目的:探讨叉头盒(forkhead box,FOX)O蛋白3a(forkhead box O3a,FOXO3a)/转录因子NF-E2相关因子2(nuclear factor erythroid 2-related factor 2,Nrf2)信号通路的调节尿毒症骨骼肌自噬的机制。方法:24只小鼠随机分为假手术组(Sham组)、慢性肾病(chronic kidney disease,CKD)组和CKD+AST-120(AST)组,每组8只。通过5/6肾切除术建立CKD模型。在肾切除术后4周,CKD+AST组小鼠给予含AST-120粉末(尿毒毒素的木炭吸附剂)饮食,持续8周。透射电子显微镜观察腓肠肌组织中的自噬溶酶体。C2C12小鼠成肌细胞分为对照(Control,Con)组、硫酸吲哚酚(indophenol sulfate,IS)组、IS+si-FOXO3a组。实时RT-PCR和蛋白质印迹法分析FOXO3a表达情况。Giemsa染色对C2C12肌管直径进行量化。结果:与CKD组相比,CKD+AST组血清IS水平和腓肠肌组织中FOXO3a表达、自噬溶酶体的数量明显降低(P<0.05),以及腓肠肌、胫骨前肌、比目鱼肌质量明显增加(P<0.05)。与IS组相比,IS+si-FOXO3a组C2C12细胞中FOXO3a、肌肉萎缩盒基因(Muscle Atrophy F-box,atrogin-1)肌肉环脂蛋白1(muscle RING-finger protein-1,MuRF-1)的表达和细胞自噬通量明显降低(P<0.05),以及细胞直径明显增加(P<0.05)。与Sham组相比,CKD组小鼠腓肠肌组织中Kelch样ECH相关蛋白1(Kelch-like ECH-associated protein 1,KEAP1)表达明显升高(P<0.05),和NRF2表达明显降低(P<0.05)。AST治疗逆转了CKD小鼠腓肠肌组织中这些蛋白的变化。si-NRF2逆转了FOXO3a敲低对自噬流量的抑制作用。结论:IS可能通过持续刺激FOXO3a-KEAP1-NRF2轴促进骨骼肌过度自噬,参与尿毒症少肌症的发病机制。

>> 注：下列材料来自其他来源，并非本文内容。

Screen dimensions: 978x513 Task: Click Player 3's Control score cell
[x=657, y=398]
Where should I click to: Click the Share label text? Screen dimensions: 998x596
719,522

Objective:To explore the role of the forkhead box O3a(FOXO3a)/nuclear factor erythroid 2-related factor 2(Nrf2)signaling pathway in regulating skeletal muscle autophagy in uremia.Methods:Twenty-four mice were randomly divided into sham group,chronic kidney disease(CKD)group,and CKD+AST-120(AST)group,with eight mice in each group.A CKD model was established by using the 5/6 nephrectomy method.Four weeks after nephrectomy,the mice in the CKD+AST group were fed with powder chow containing AST-120(a charcoal adsorbent for uremic toxin)for eight weeks.Autolysosomes in the gastrocnemius muscle were observed using a transmission electron microscope.C2C12 myoblasts were divided into control group,indophenol sulfate group(IS),and IS+si-FOXO3a group.The expression of FOXO3a was determined using real-time RT-PCR and Western blot.The diameter of C2C12 myotubes was measured with Giemsa staining.Results:Compared with the CKD group,the CKD+AST group showed significant decreases in serum IS level and FOXO3a expression and the number of autolysosomes in the gastrocnemius tissue and significant increases in the masses of the gastrocnemius muscle,anterior tibial muscle,and soleus muscle(all P<0.05).Compared with the IS group,the IS+si-FOXO3a group showed significant reductions in the expression of FOXO3a,atrogin-1,and muscle RING-finger protein-1 in C2C12 cells as well as the autophagic flux of the cells and a significantly increased cell diameter(all P<0.05).Compared with the sham group,the CKD group showed significantly increased expression of Kelch-like ECH-associated protein 1(KEAP1)and significantly decreased Nrf2 expression in the gastrocnemius tissue(both P<0.05).AST treatment reversed the changes in these proteins in the gastrocnemius tissue of CKD mice.Si-Nrf2 reversed the inhibitory effect of FOXO3a knockdown on autophagic flux.Conclusion:IS may promote skeletal muscle autophagy by continuously stimulating the FOXO3A-KEAP1-Nrf2 axis to participate in the pathogenesis of uremic sarcopenia.